Nowhere to hide: new tool brings technical firepower to the fight against fraudsters
Water Lilies by Claude Monet (1919). Copies of works by the French Impressionist are often passed off as genuine by criminals. Image: Metropolitan Museum of Art

A new platform launching this month from Art Fraud Insights seeks to clean up the unregulated online art marketplace by hunting down fakes, forgeries and copyright infringement. The Art and Artistic Legacy Protection (AALP) service will work with artists and artist-endowed foundations to scour the darkest corners of the internet for bogus sale listings and unauthorised copies. 

“There is a vast network of highly organised internet sellers that are doing an enormous amount of volume online,” says Colette Loll, the founder of the Washington, DC-based research and forensics firm. Hired by eBay in 2015 to survey art fraud, she estimated that more than 30% of listings on online art marketplaces and e-commerce sites are problematic—and for certain artists, that figure can be as high as 80%.

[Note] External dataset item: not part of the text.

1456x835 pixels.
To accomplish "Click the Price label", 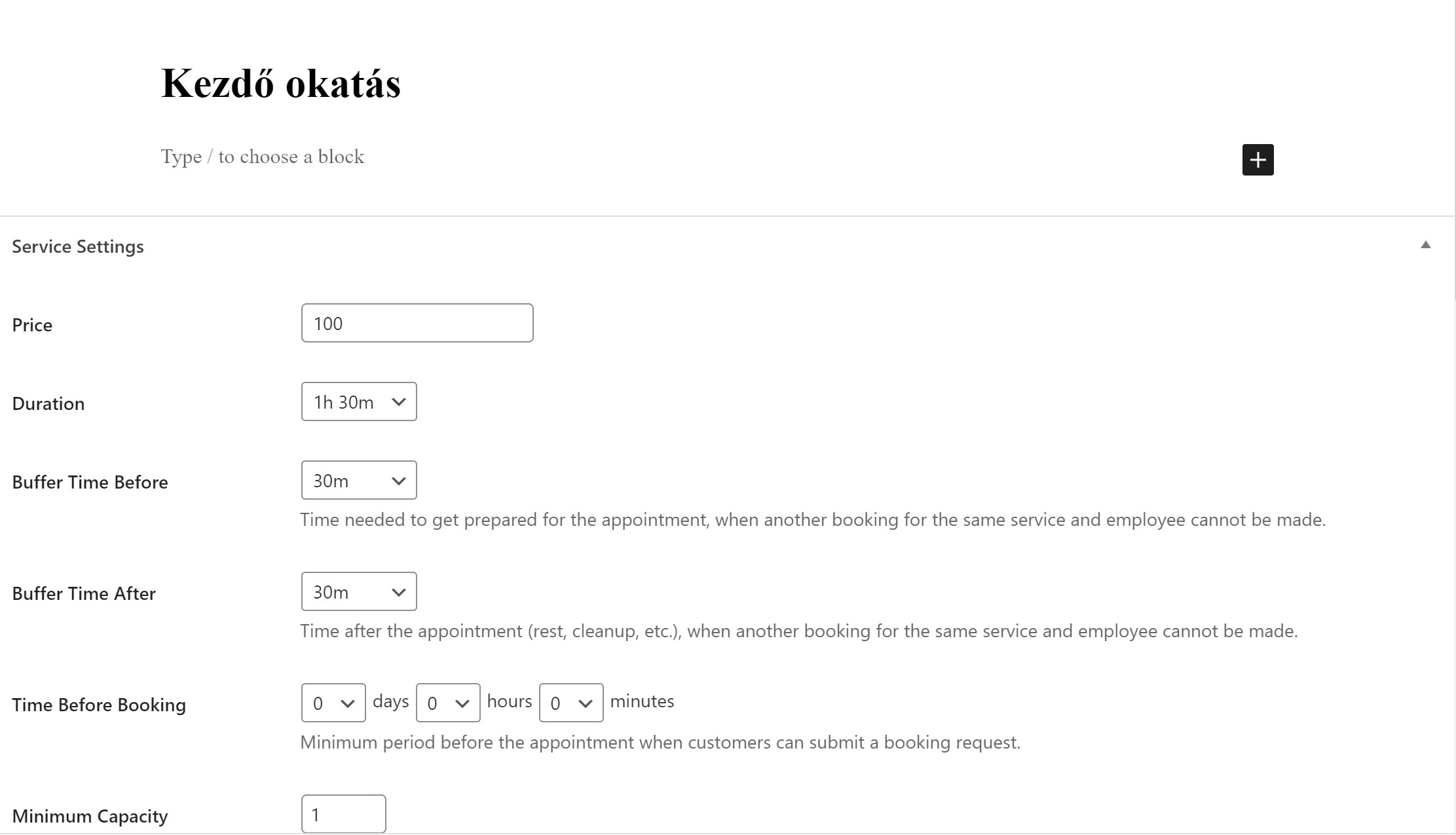I will coord(32,325).
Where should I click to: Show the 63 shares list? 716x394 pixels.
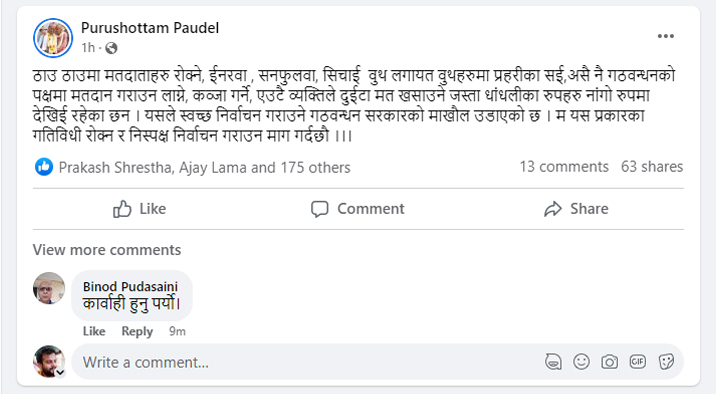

Loll teamed up with Singapore-based Strategic IP Information, which specialises in policing online intellectual property violations in the luxury, pharmaceutical and entertainment industries. Over the past six months, they have developed proprietary screening software that trawls the web to identify problematic listings on e-commerce sites, mobile apps and social media. When one is found, AALP will alert the client, send cease-and-desist letters to infringers and collaborate with lawyers to seek payment from them.

AALP aims to capitalise on two trends: the growth in online art sales and the expanding influence of artists’ estates and foundations. The online art market—one of the least regulated sectors of the industry—is expected to grow 24% annually, according to a report published last year by insurer Hiscox. At the same time, artists’ foundations are becoming an increasingly significant market force, with aggregate assets of $3.48bn and growing, according to a 2010 study by the Aspen Institute.